Equation ((1)), which is numerically approximated with MPDATA, is used in modelling a wide range of transport phenomena across different scales and . MPDATA has documented applications in the following domains:
- numerical weather prediction (NWP) systems:
  - compressible dynamical core for the COSMO system
  - nonhydrostatic finite-volume dynamical core for the ECMWF Integrated Forecast System (IFS)
- ocean modelling:
  - passive tracer advection in terrain-following coordinates in the Regional Ocean Modeling System (ROMS)
- large eddy simulations:
  - moist atmospheric flows (including representation of cloud and precipitation processes)
  - multi-phase particle-laden flows (e.g., contrail formation, aerosol-cloud-precipitation interactions)
  - turbulent magnetohydrodynamics (including Hall magnetohydrodynamics)
  - simulations of wind-driven sand dune dynamics
  - simulations of flows past complex structures (e.g. the Pentagon building and the Palace of Culture and Science in Warsaw)
- direct numerical simulations:
  - multi-phase flows (fog formation)
- solvers for shallow water equations resolving:
  - double-gyre circulation
  - wetting–drying areas
- aerosol size-spectrum dynamics:
  - advection problem in particle size dimension
  - two-dimensional advection in size-spectral and spatial dimensions
- mathematical finance:
  - solutions to the Black-Scholes-type equations (a stochastic differential equation transformed into a partial differential equation using Itô's lemma) cast as an advective transport problem for pricing of European and American options

== Open-source implementations ==
- reusable MPDATA libraries and packages:
  - libmpdata++: structured-grid MPDATA implemented in C++ using Blitz++ for array handling and array-valued expressions, and OpenMP for multi-threading. API and usage examples documented in a journal article. Featuring distributed-memory parallelism using Message Passing Interface. Supports integration in 1-, 2- and 3-dimensional domains. Implements arbitrary number of corrective iterations, the infinite-gauge, non-oscillatory and fully-third-order variants. Features implementations of a shallow-water equation system solver, and a conjugate-residual Poisson equation solver for handling pressure terms in momentum conservation equations. The library has been developed as a dynamical core for the UWLCM large eddy simulation system. Released under the GNU GPL v3 license.
  - PyMPDATA structured-grid MPDATA implemented in Python using NumPy and Numba for array handling, just-in-time compilation and multi-threading, supporting distributed-memory parallelism via Numba-MPI. Supports integration in 1-, 2- and 3-dimensional domains, arbitrary number of corrective iterations, implements infinite-gauge, non-oscillatory and double-pass-donor-cell algorithm variants. Pure-Python wheels available on PyPI, release tarballs archived at Zenodo. Released under the GNU GPL v3 license together with a set of examples in a form of Jupyter notebooks. Web-based code-coupled documentation in English.
- MPDATA implementations integrated in other software:
  - PISM (Parallel Ice Sheet Model, GPL v3 license) includes implementation of the non-oscillatory variant of two-dimensional MPDATA in C++
  - AtmosFOAM (a derivative of OpenFOAM; OpenFOAM is distributed under the GPL v3 license) features implementations of MPDATA in both C++ and Python/Numba
  - mpdat_2d: a FORTRAN 77 subroutine implementing 2-dimensional structured-grid MPDATA including the non-oscillatory option (likely a derivative of the original MPDATA implementation created at NCAR) has been publicly released as a part of babyEULAG code. No documentation or README, unspecified license and authorship.
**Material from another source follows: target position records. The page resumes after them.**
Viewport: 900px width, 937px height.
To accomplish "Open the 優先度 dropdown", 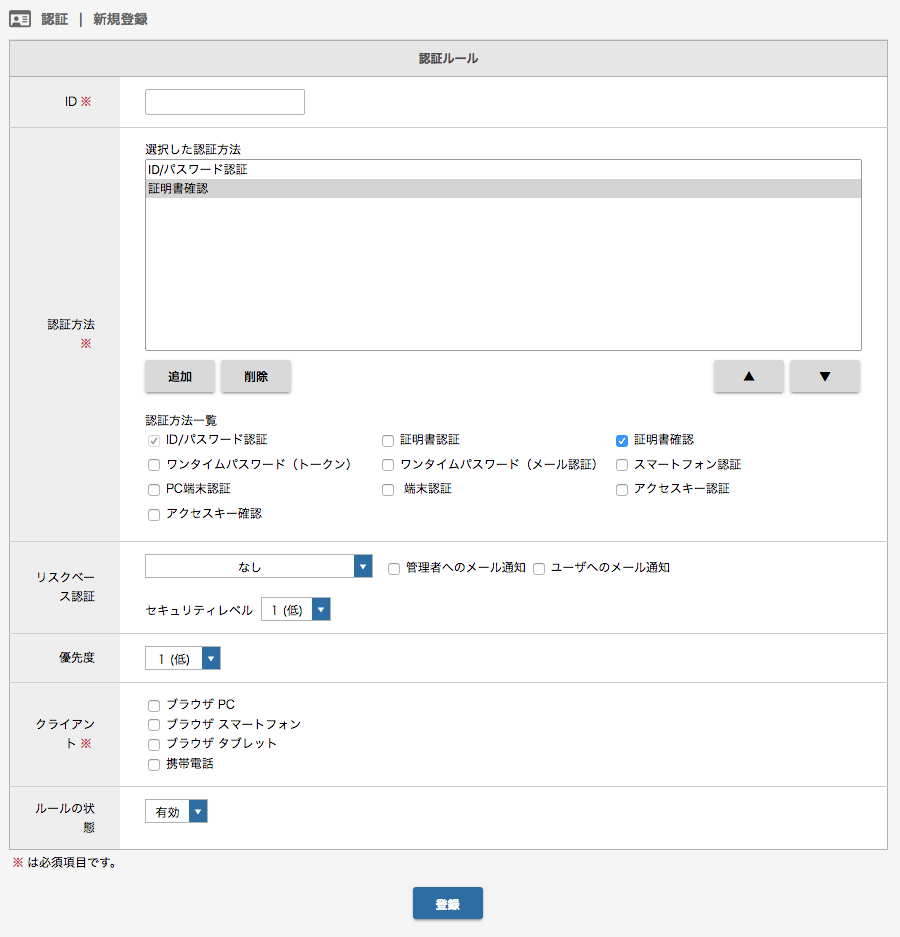I will pyautogui.click(x=183, y=658).
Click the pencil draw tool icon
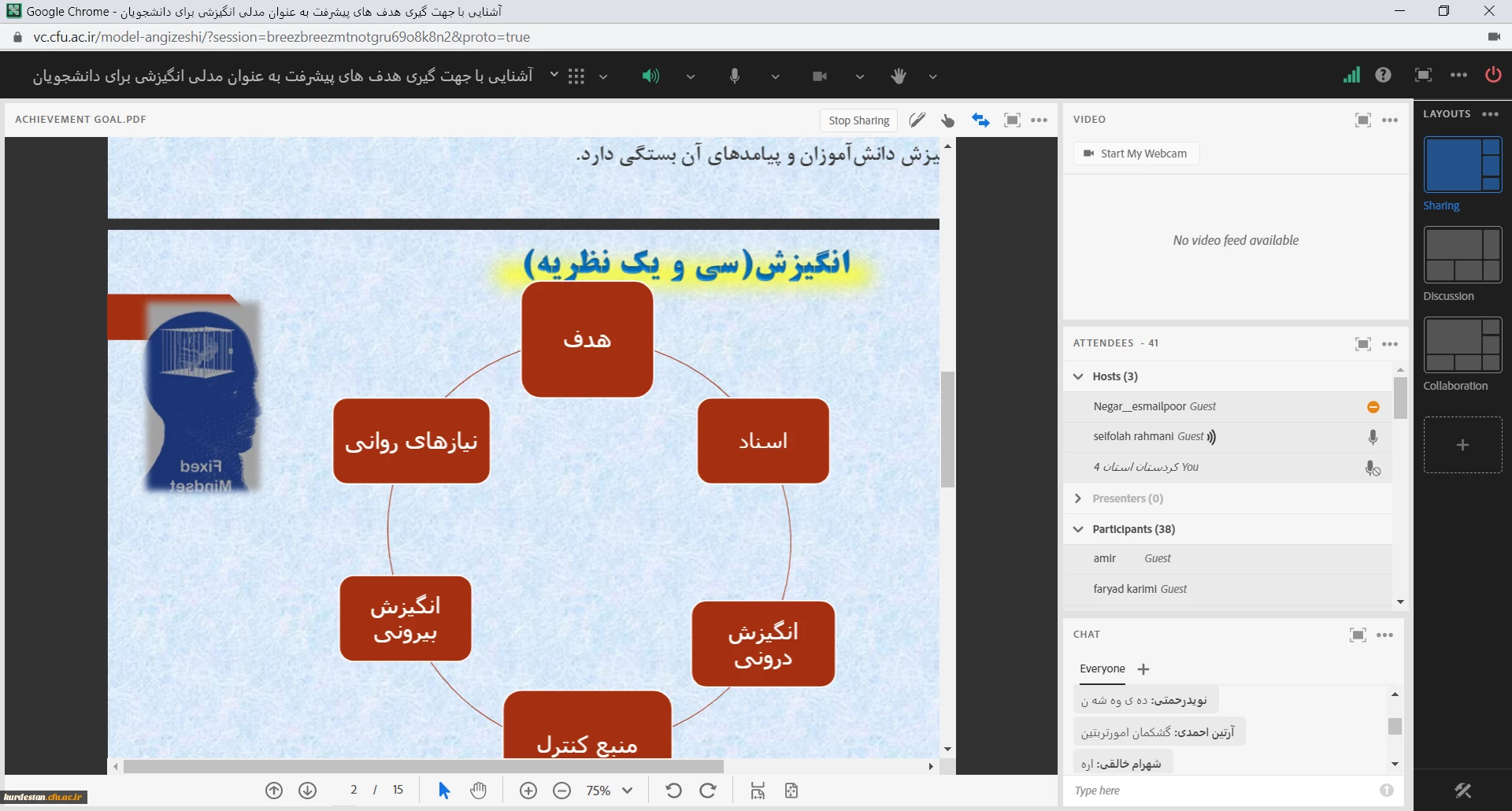The width and height of the screenshot is (1512, 811). click(917, 120)
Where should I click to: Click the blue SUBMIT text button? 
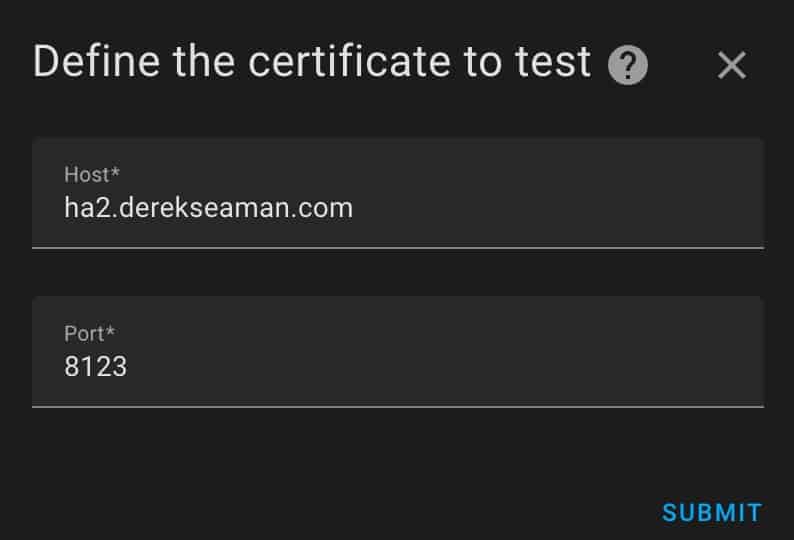(711, 513)

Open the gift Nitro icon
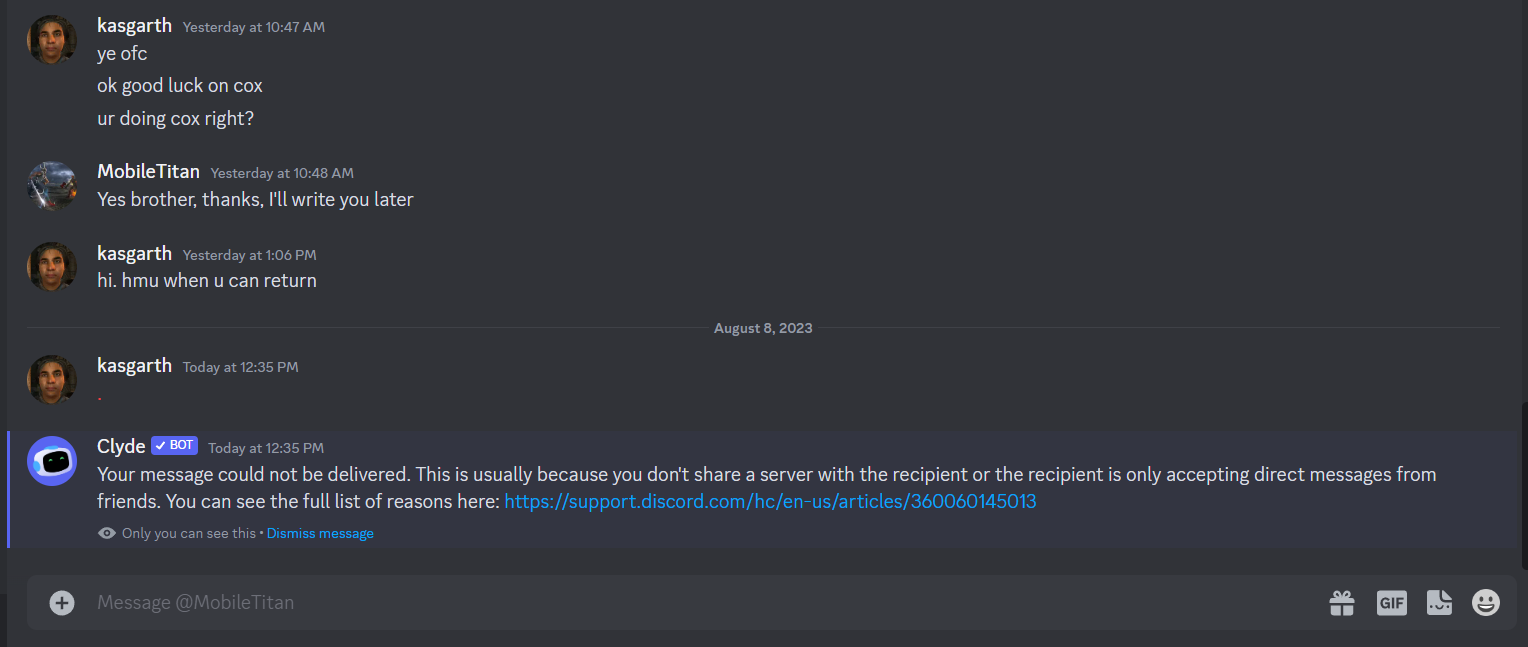pyautogui.click(x=1341, y=602)
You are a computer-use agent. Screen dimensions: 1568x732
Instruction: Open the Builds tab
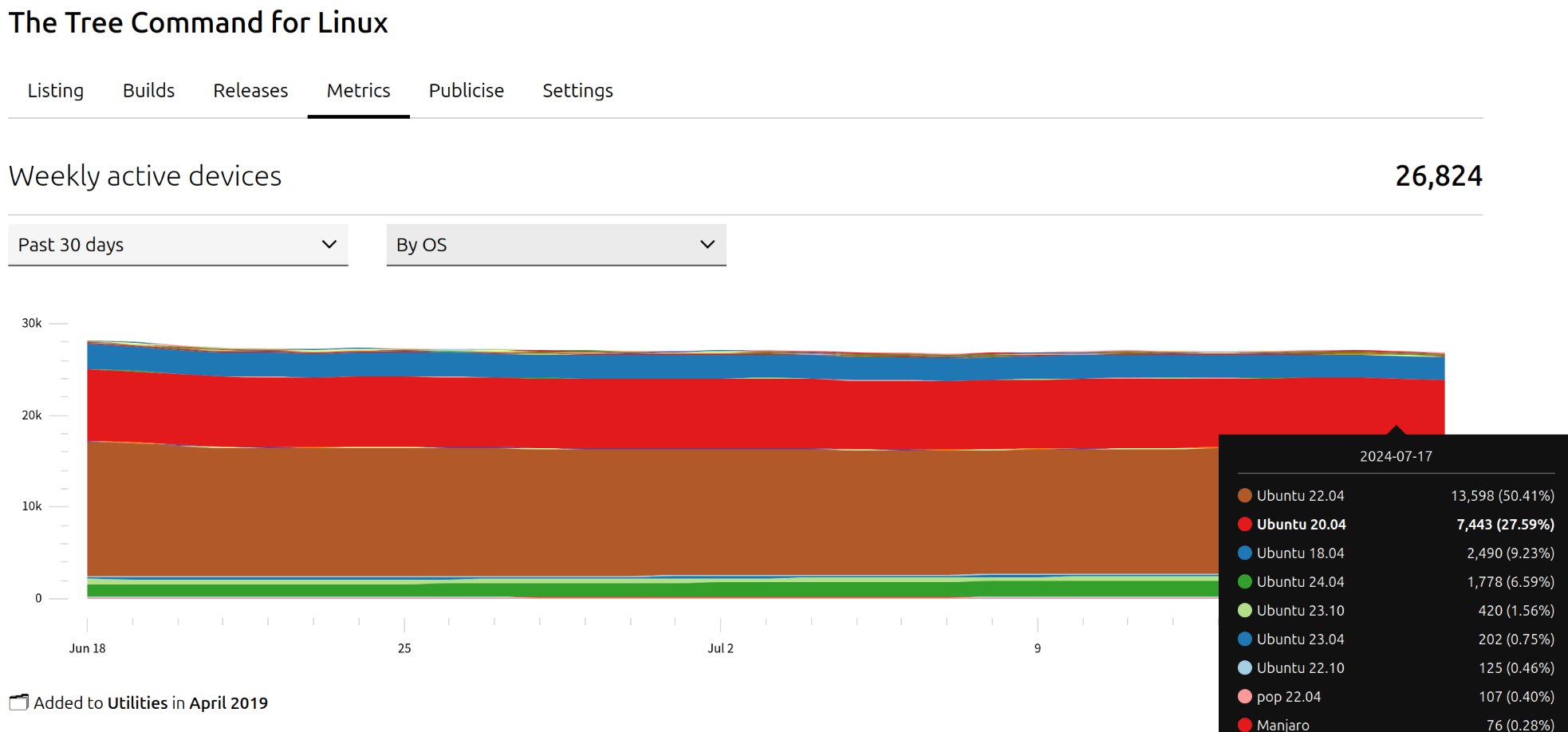(x=148, y=91)
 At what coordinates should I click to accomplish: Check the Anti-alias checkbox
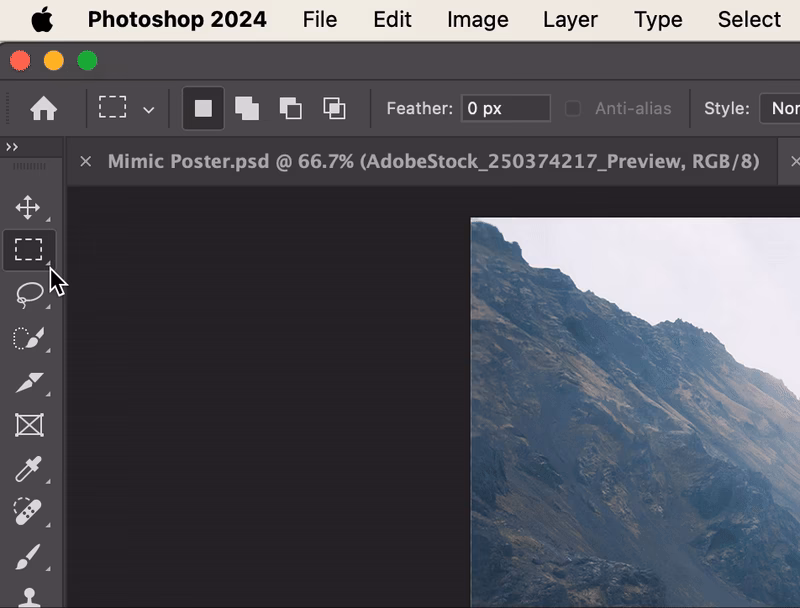(x=571, y=108)
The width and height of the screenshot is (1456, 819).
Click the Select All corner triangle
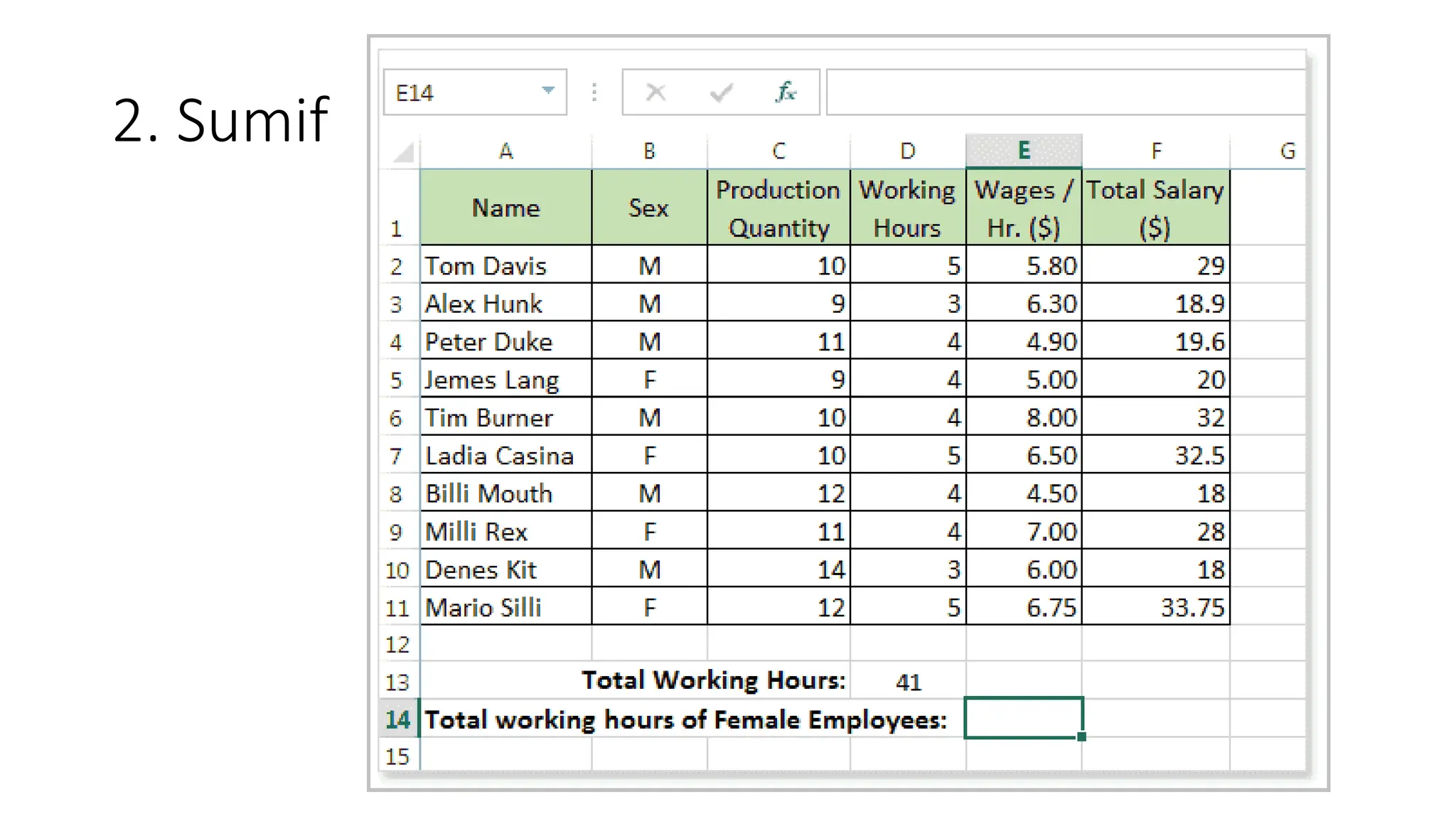coord(403,151)
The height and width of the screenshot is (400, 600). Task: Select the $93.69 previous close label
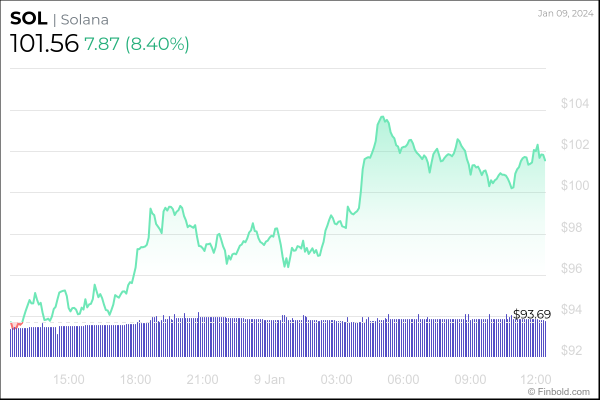[x=532, y=315]
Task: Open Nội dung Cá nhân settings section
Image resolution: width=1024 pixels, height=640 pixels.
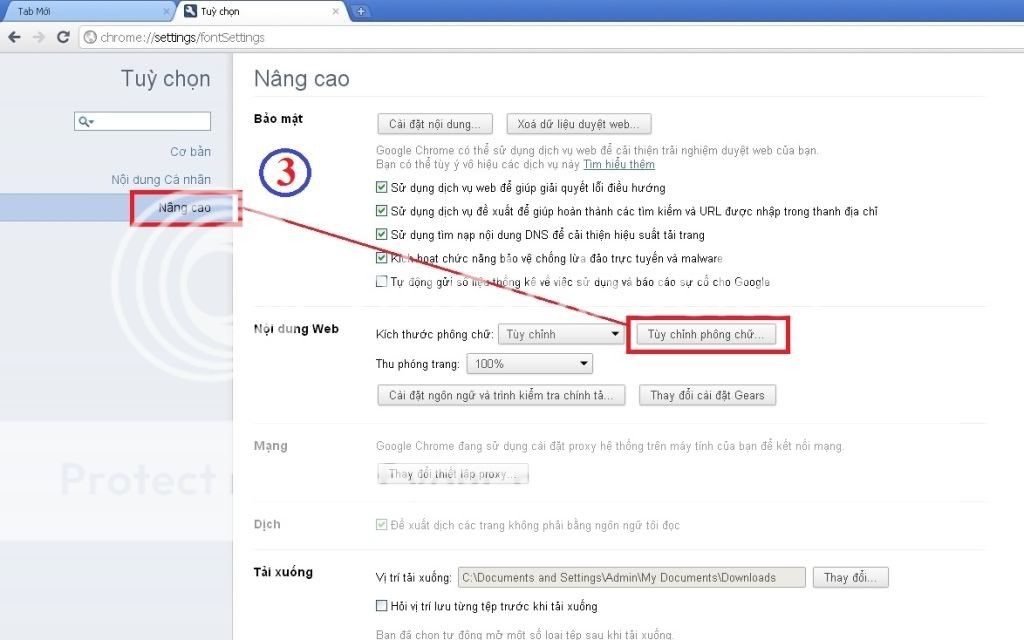Action: (160, 180)
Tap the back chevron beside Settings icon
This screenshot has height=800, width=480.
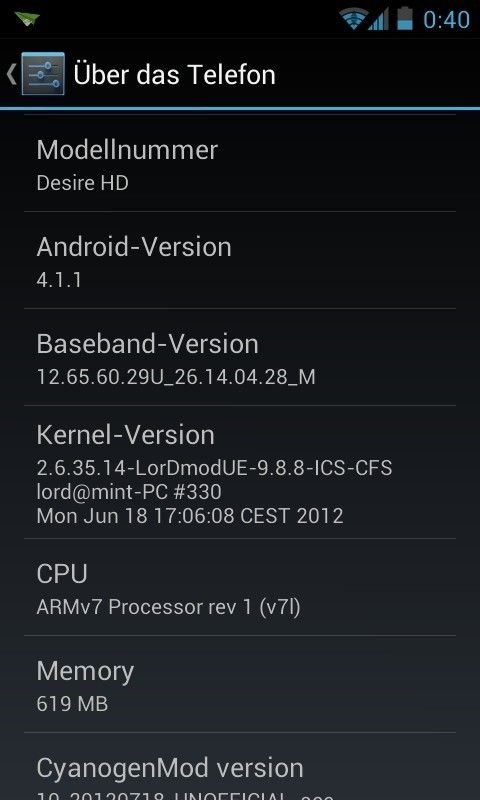click(x=11, y=74)
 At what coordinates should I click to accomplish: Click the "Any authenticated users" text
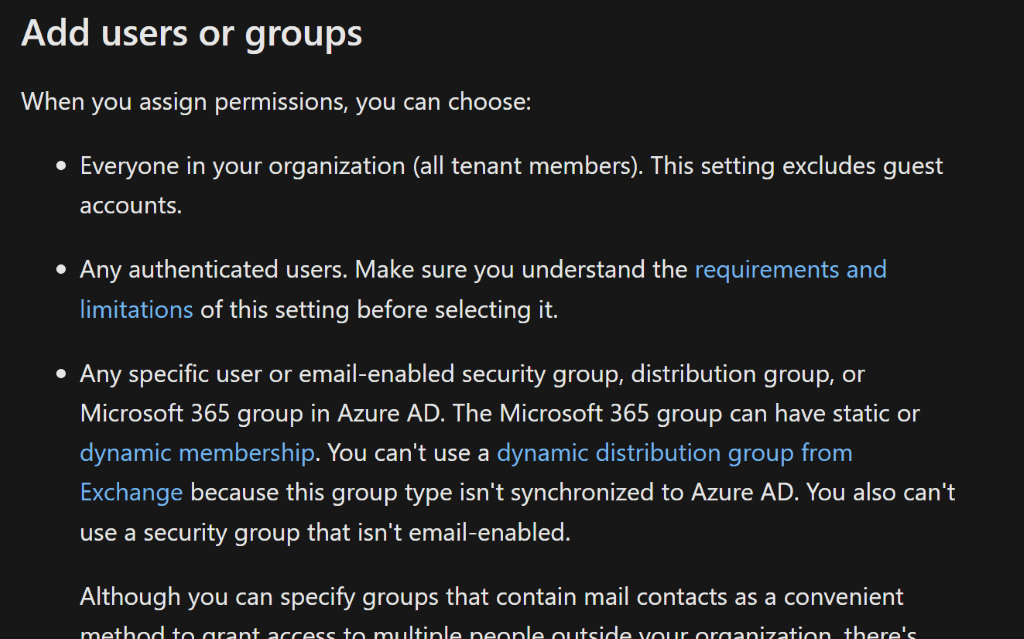click(x=214, y=270)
  - smolar: structured-grid MPDATA implemented as a C library supporting multi-threading and multi-process parallelism, as well as offloading of anti-diffusive velocity computation to GPU using CUDA. Code publicly available on GitHub without release versioning, unspecified license, documentation in Russian language credited to Russian Academy of Sciences.
  - advectionHPCtester: structured-grid 3-dimensional implementation of the basic scheme in FORTRAN. Code archived on Zenodo. Released under the GNU LGPL.